MTA New York City Transit has one MetroCard-based fare system for its
subway and bus system, with free transfers available between the two. A
collection of NYCDOT-subsidized private bus companies had a fare system
integrated with NYCT's, but they were recently swallowed up by MTA Bus.
MTA Long Island Bus and MTA Staten Island Railway also use the same
fare system, including free MetroCard transfers to and from NYCT services.

The MTA also operates the Long Island Rail Road and Metro-North
Railroad, but these two agencies have independent ticketing systems
(i.e., independent from each other and from NYCT). It is possible to
obtain a monthly train ticket that also works as a MetroCard on NYCT
services, and there is a slight discount for those who buy the combined
ticket, but that is the extent of the coordination.

Outside the MTA umbrella, two of the systems operated by the Port
Authority of New York and New Jersey -- PATH and JFK AirTrain -- also
accept MetroCard, but they do not accept NYCT unlimited cards and there
are no transfer privileges with NYCT services.

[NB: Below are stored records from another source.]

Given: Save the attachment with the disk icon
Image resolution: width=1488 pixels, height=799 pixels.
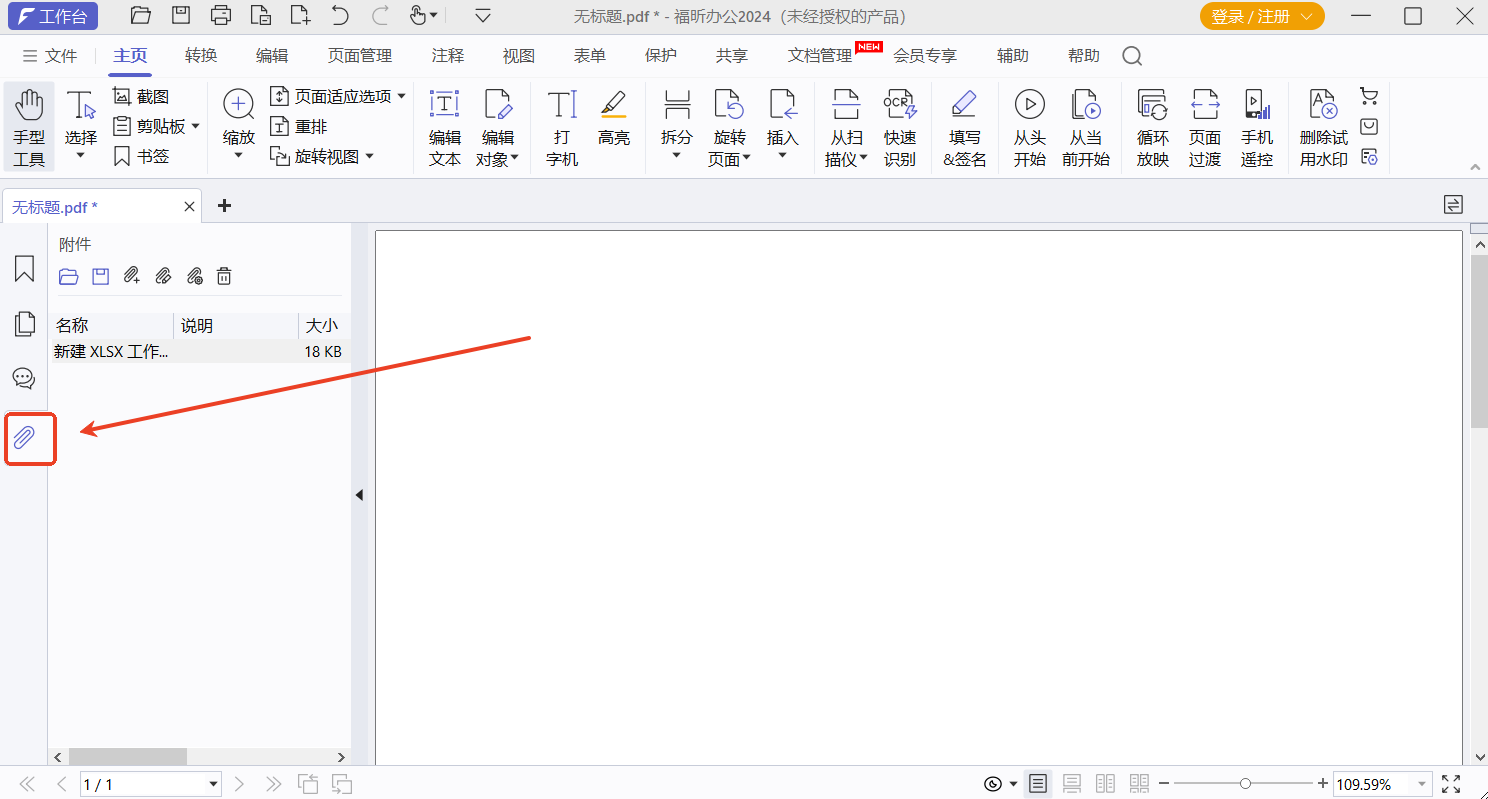Looking at the screenshot, I should tap(100, 276).
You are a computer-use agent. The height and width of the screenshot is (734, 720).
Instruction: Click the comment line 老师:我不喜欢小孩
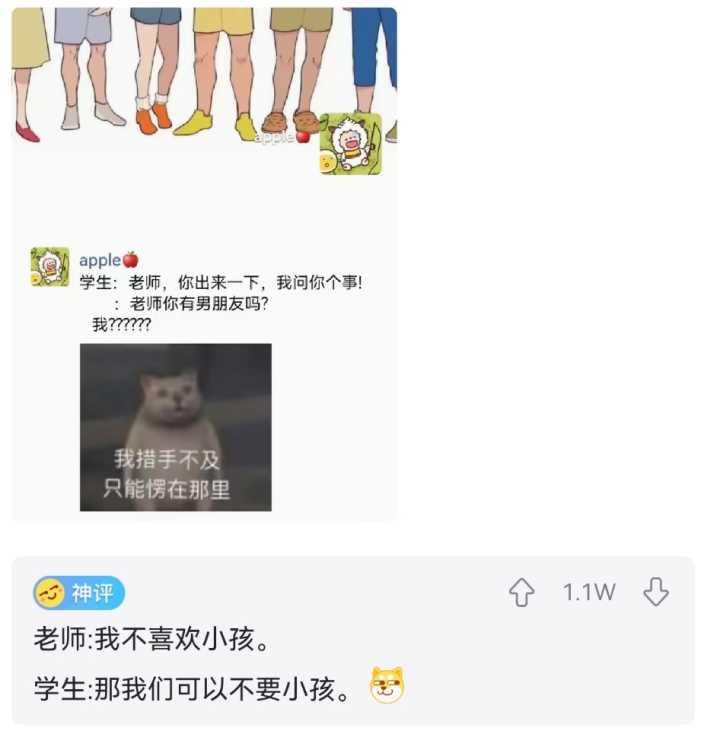(x=152, y=639)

The Bee-Line bus system in Westchester County (north of New York City)
will soon accept MetroCard, but I don't know if free transfers and NYCT
unlimiteds will be part of the deal.

NJTransit has its own ticketing system, completely independent of
anybody else's. (It also has the slowest, most difficult-to-use ticket
machines on the planet.)

Amtrak, the intercity rail carrier, has yet another ticketing system.

And those are just the big players. There are lots of smaller transit
operators in the region, each of which generally issues its own tickets.